_Aim of the task_
Start the copy at the line holding "1547x505 pixels." and continue it exactly through the last line of the entries, leaving out pictures and anything else.

_Data for processing_
━━━━
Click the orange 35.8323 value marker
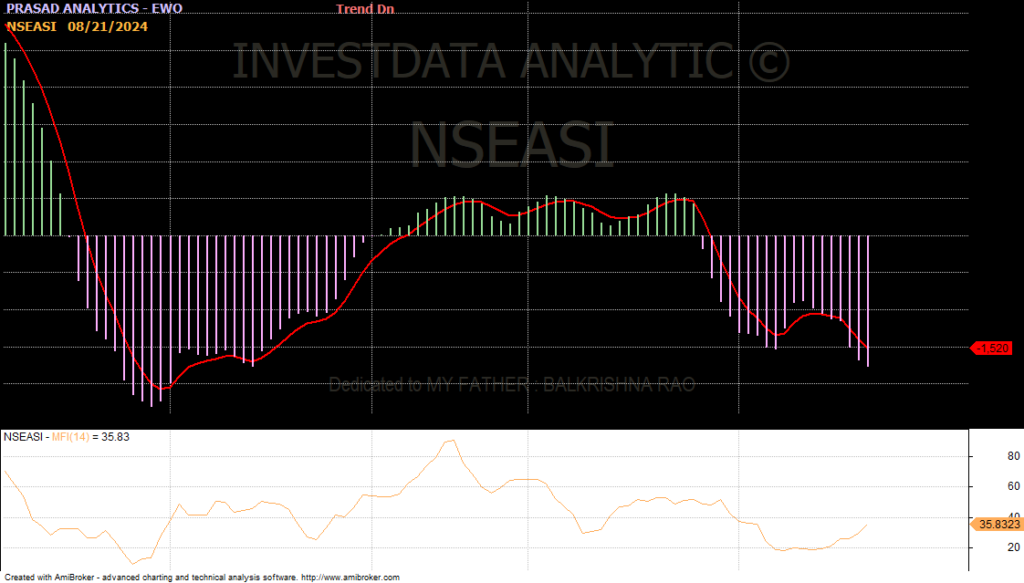Screen dimensions: 1024x583 point(995,523)

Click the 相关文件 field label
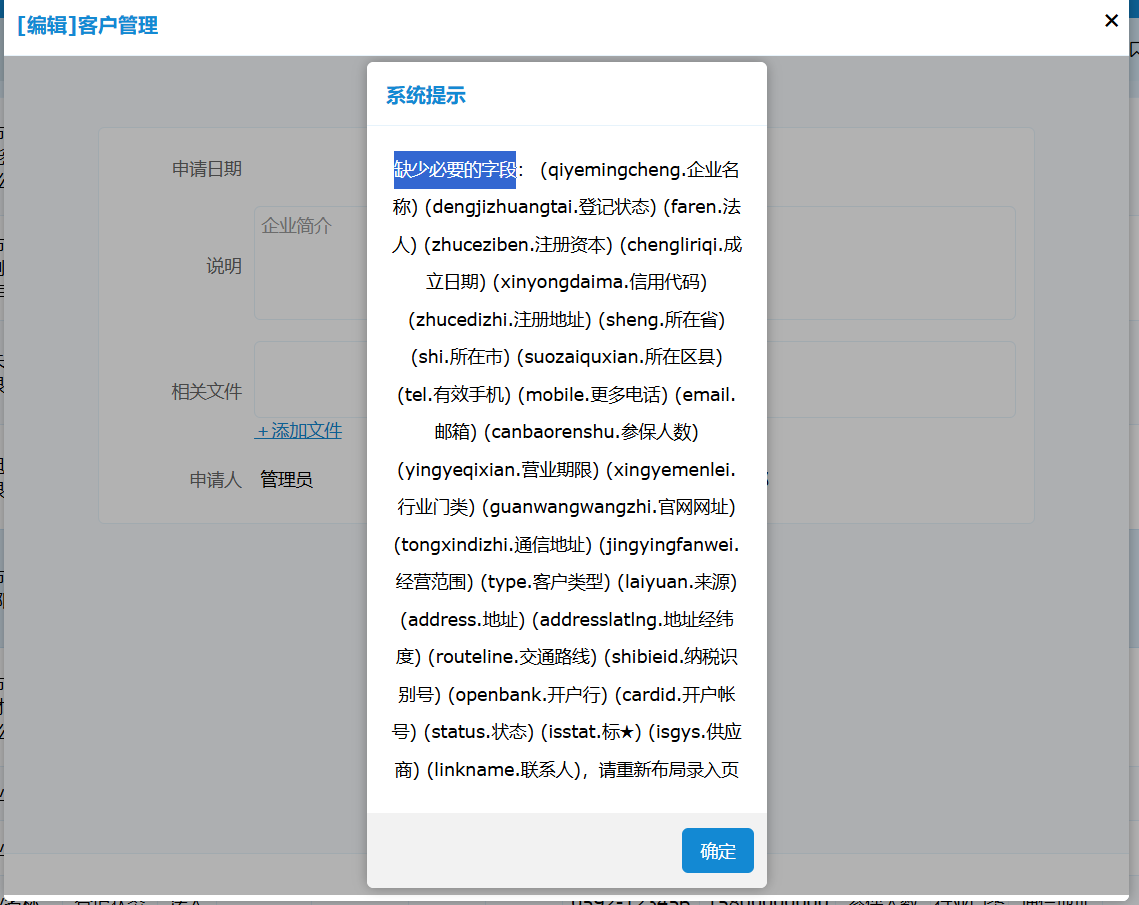coord(207,392)
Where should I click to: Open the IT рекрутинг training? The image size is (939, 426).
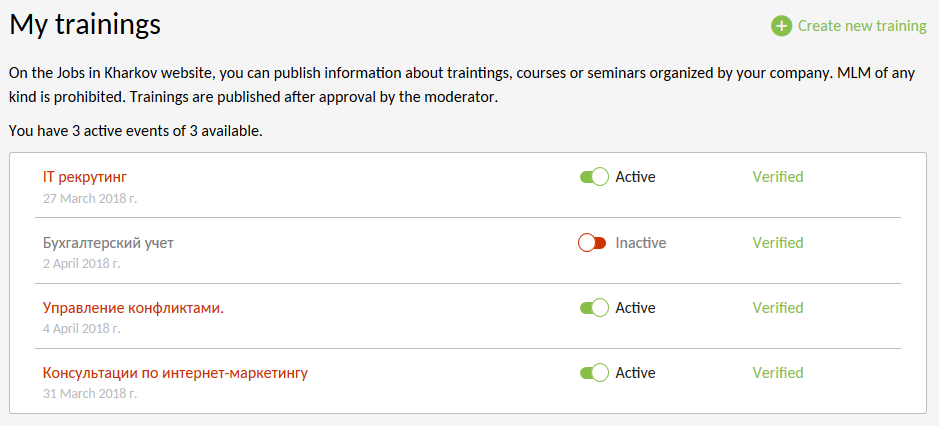click(x=85, y=177)
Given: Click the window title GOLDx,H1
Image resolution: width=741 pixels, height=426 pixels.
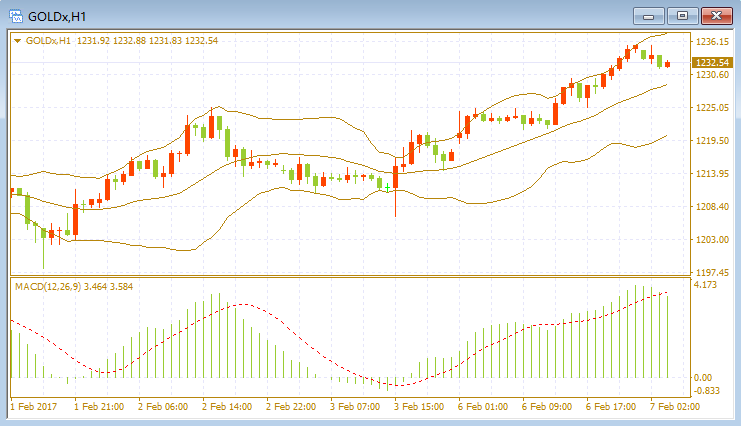Looking at the screenshot, I should pos(57,17).
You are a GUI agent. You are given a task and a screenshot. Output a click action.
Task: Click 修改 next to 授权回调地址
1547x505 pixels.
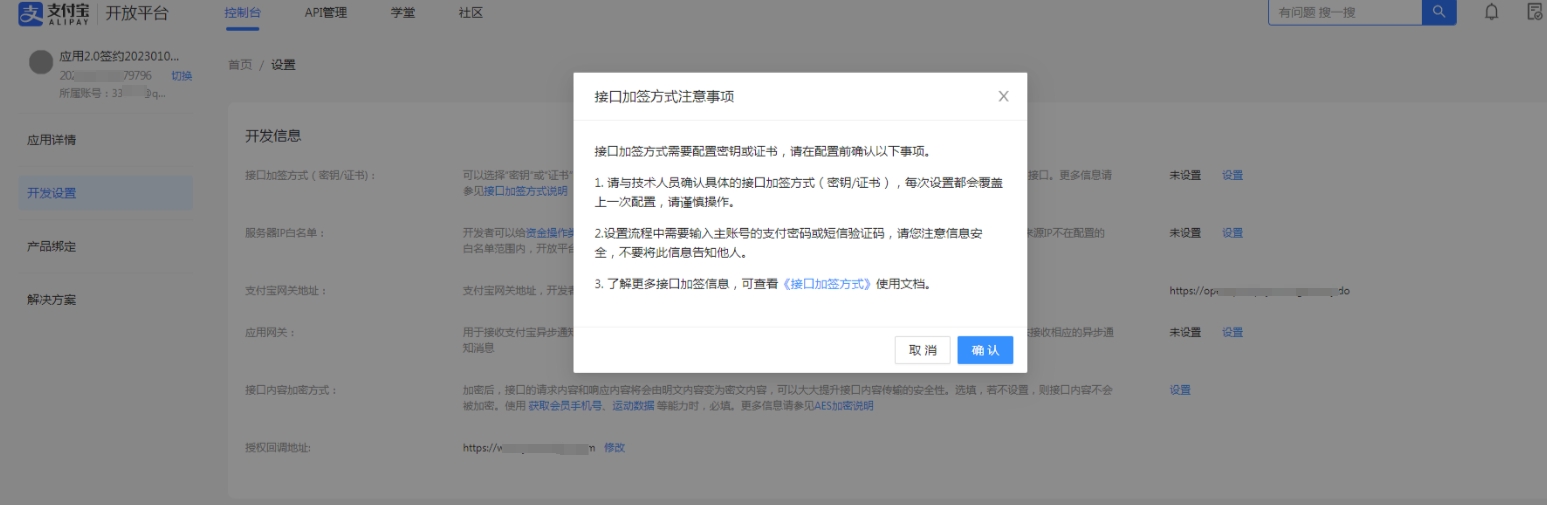(x=614, y=447)
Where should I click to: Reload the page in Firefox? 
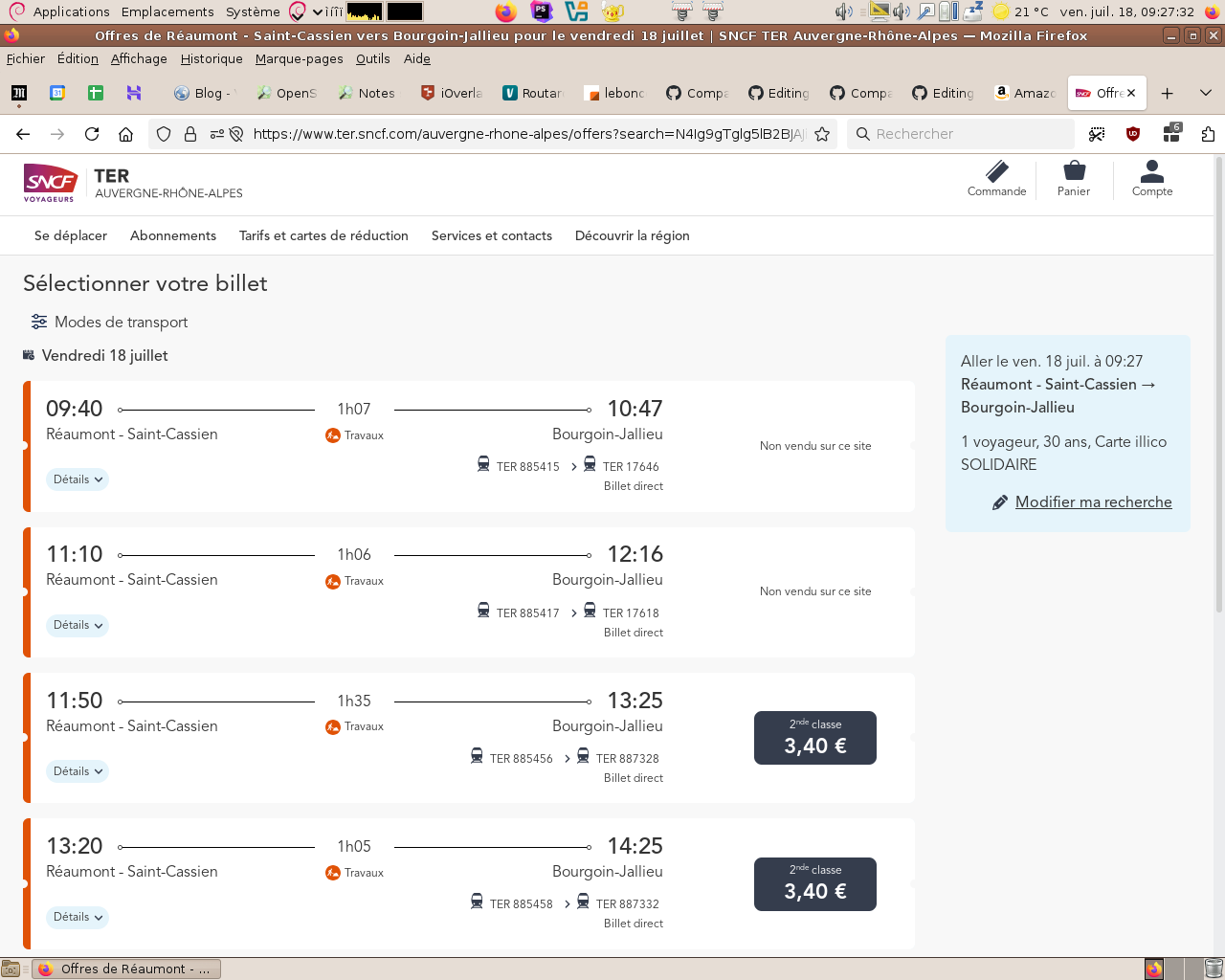point(92,134)

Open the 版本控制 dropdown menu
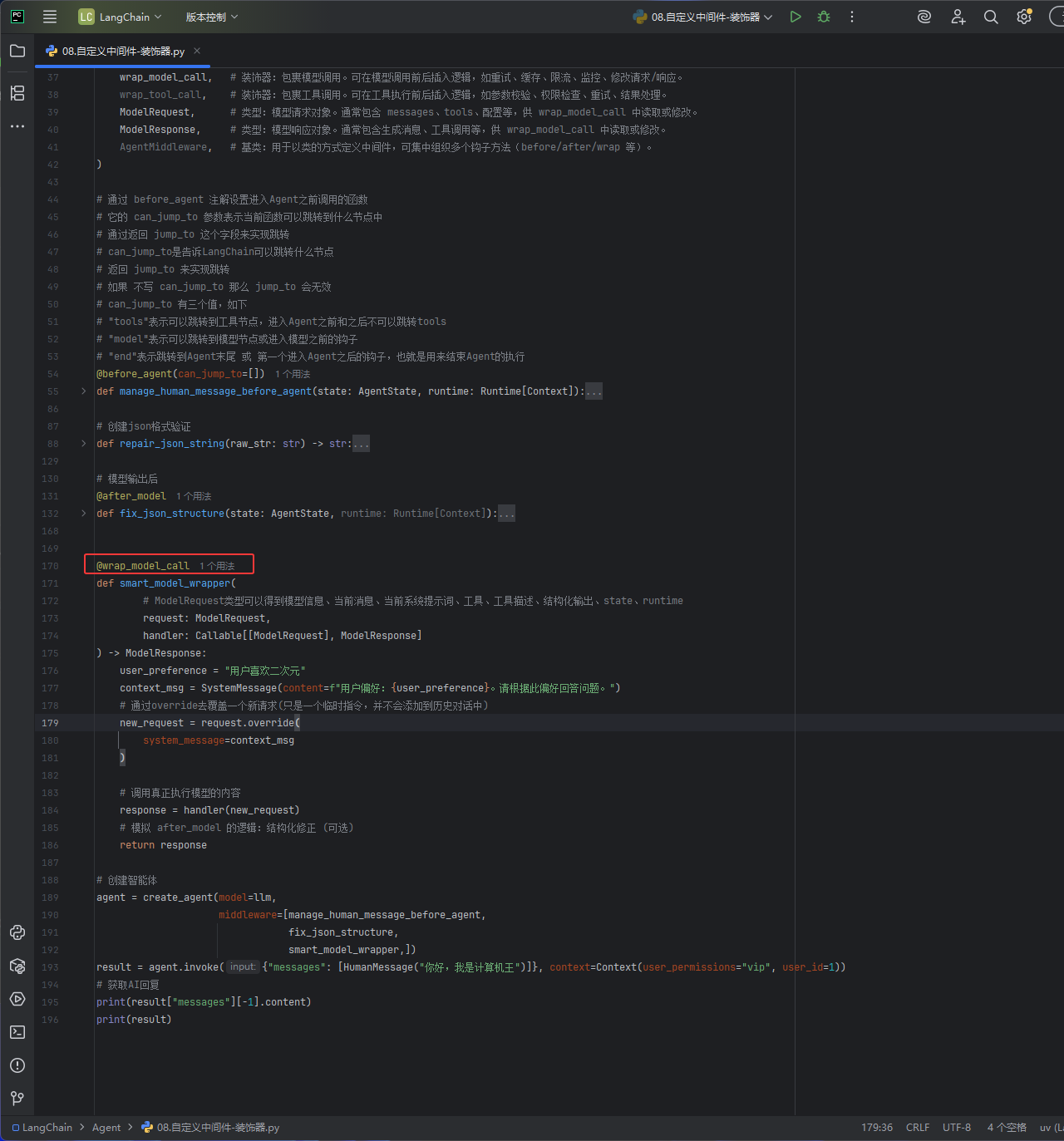click(x=211, y=17)
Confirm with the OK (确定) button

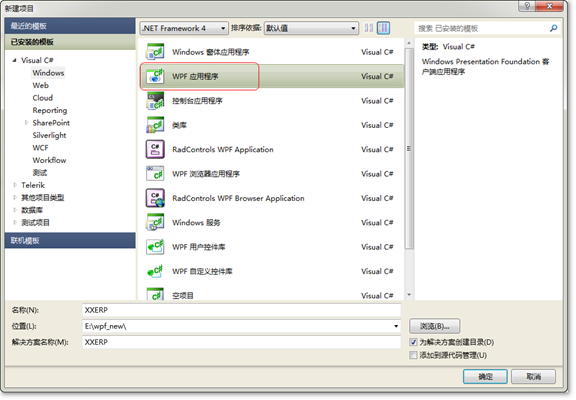(x=485, y=376)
━━━━
_Solution to the exercise_
1547x505 pixels.
(x=614, y=447)
Where should I click to: Reload the page in Firefox? 
point(92,134)

Open the 版本控制 dropdown menu
click(x=211, y=17)
Confirm with the OK (确定) button

(x=485, y=376)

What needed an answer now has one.